§ **Document excerpt**
::::::::

In each method, the caret package was used to train and tune the models. The trainControl function in the caret package generates parameters that further control how models are created, with possible values. One of these parameters is the resampling method, which is implemented to adjust the best-fitted models. Resampling methods involve repeatedly drawing samples from a calibration set and refitting a model of interest on each sample to obtain additional information about the fitted model. Such an approach may allow us to obtain information that would not be available from fitting the model only once using the original calibration samples. The resampling methods utilized are ‘cv’ (K-fold cross-validation), ‘repeatedcv’ (repeated K-fold cross-validation), ‘LOOCV’ (leave-one-out cross-validation), ‘LGOCV’ (leave-group-out cross-validation), ‘boot’ (bootstrap), ‘boot632’ (0.632 bootstrap), ‘oob’ (out-of-bag error estimates, only for tree models), and ‘none’. For ‘LOOCV’, no uncertainty estimates are given for the resampled performance measures. The number of folds and resampling iterations controls the number of folds in ‘cv’ and number of resampling iterations for ‘boot’ and ‘LGOCV’. The number of repetitions applies only to ‘repeatedcv’. Once the modeling is completed, ‘View variables importance’ shows the importance of each variable for the model on a scale of 0 to 100. The ‘Prediction statistics’ shows the training and validation of statistical assessments, and ‘View measured vs. predicted’ shows the scatterplot for training and validation groups with its prediction statistics. The modeling methods used in AlradSpectra are summarized in table 2 .

::::::::

§ **Records shown**
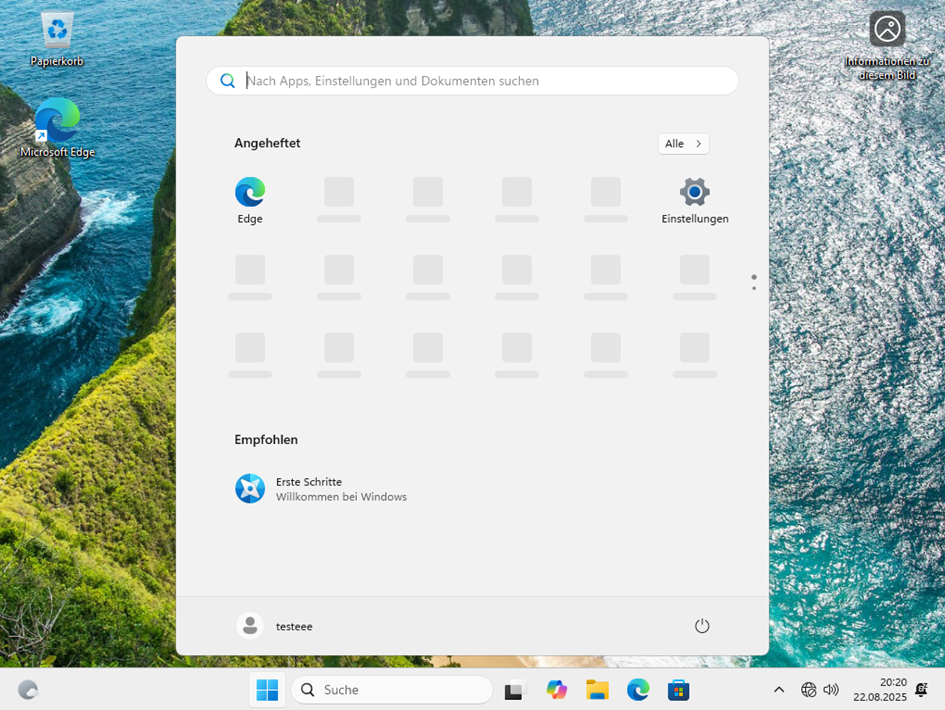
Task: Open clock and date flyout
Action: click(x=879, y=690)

::::::::

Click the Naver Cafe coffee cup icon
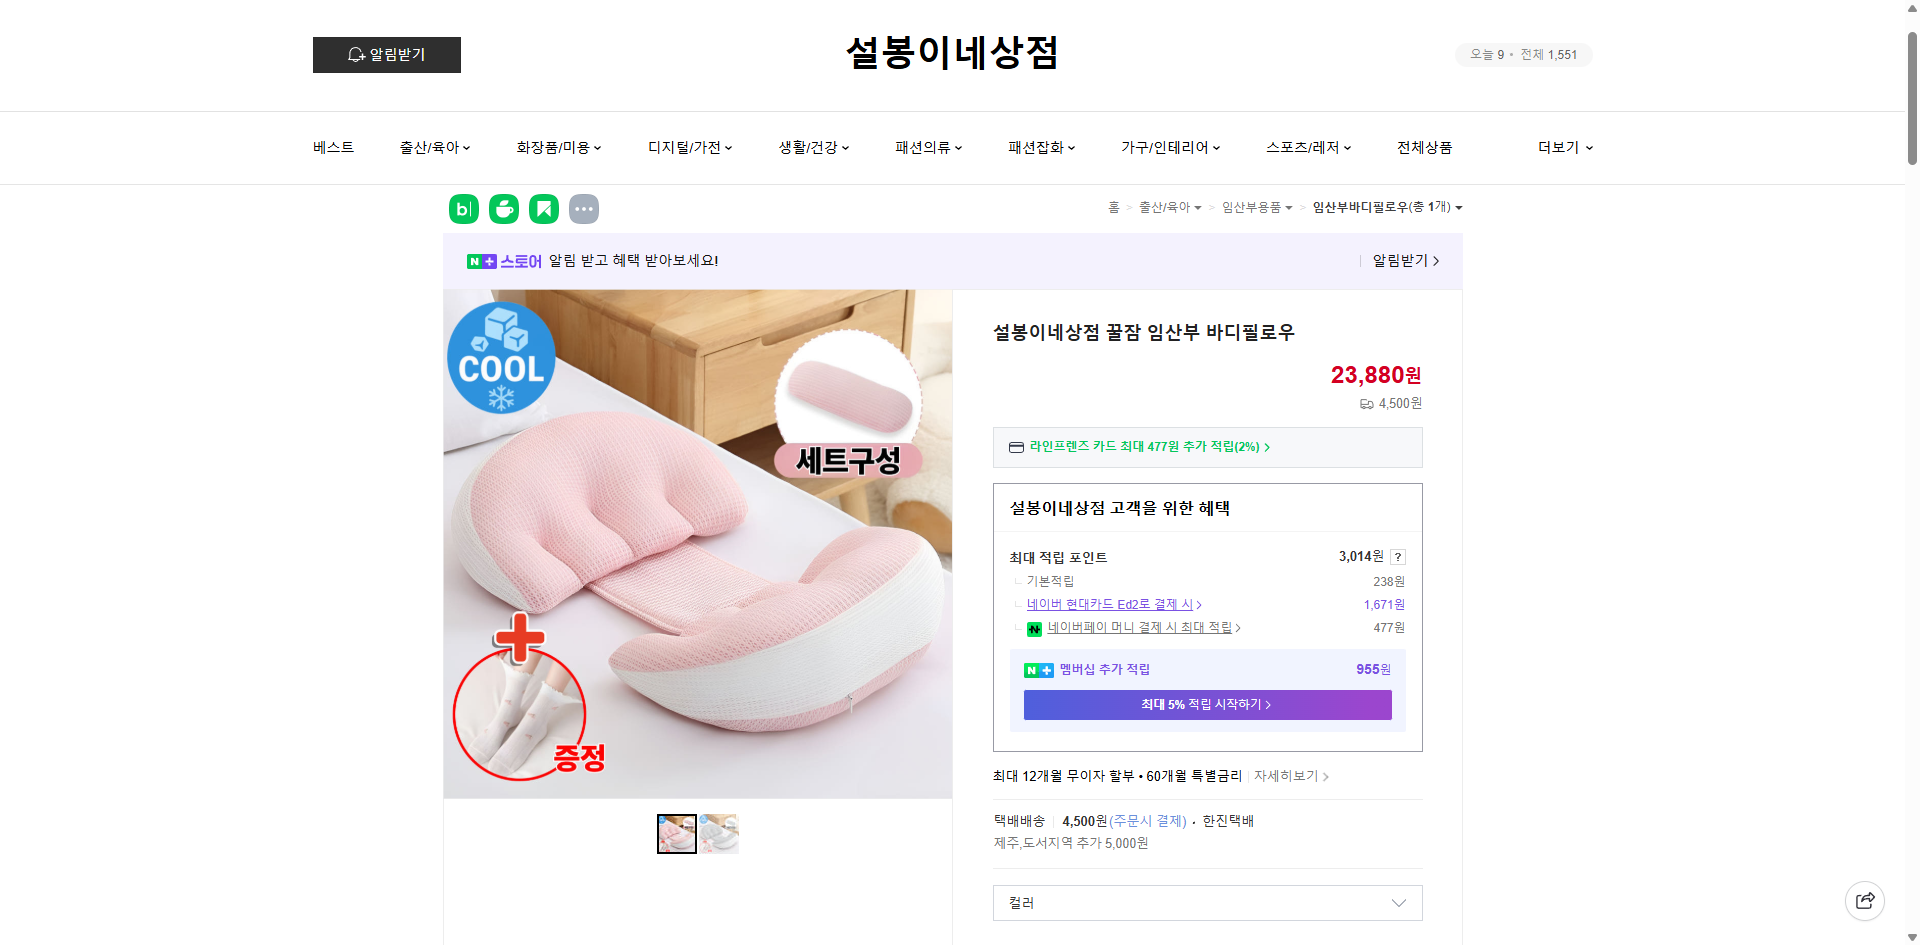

::::::::

§ **Short problem A**
According to the passage on caret resampling methods, on what scale does 'View variables importance' show each variable's importance?
§ **Short problem B**
Please write the next part of the passage on caret resampling methods, picking up after its final sentence.

§ **Exercise response A**
A scale of 0 to 100.

§ **Exercise response B**
Prediction module

The Prediction module is implemented to predict the desired soil attribute using the built models. The prediction process requires the following conditions: file must contain only spectral data, spectral data for Prediction and Modeling must be the same length, and spectral data used in Prediction must have the same preprocessing used to build the model. The first step to perform the Prediction is to import a new data set containing only the spectral data (samples in rows and spectral variables in columns). The imported data can be opened in ‘View data’ and the spectral curves in ‘View imported spectra’. The prediction is performed by selecting the model previously built. In ‘View predictions’ and ‘Save predictions’ buttons, it is possible to obtain the predicted values and save the results.

Applying AlradSpectra to model and predict SOC

The soil spectral data used in this study consists of 595 soil samples located in the central region of Santa Catarina State, Brazil. The experimental data contains the value of SOC and Vis-NIR reflectance. The SOC content was determined through the traditional laboratory analysis by wet combustion using the Mebius method in the digestion block ( Yeomans e Bremner, 1988Yeomans JC , Bremner JM . A rapid and precise method for routine determination of organic carbon in soil . Commun Soil Sci Plant Anal . 1988 ; 19 : 1467 - 76 . https://doi.org/10.1080/00103628809368027
https://doi.org/10.1080/0010362880936802...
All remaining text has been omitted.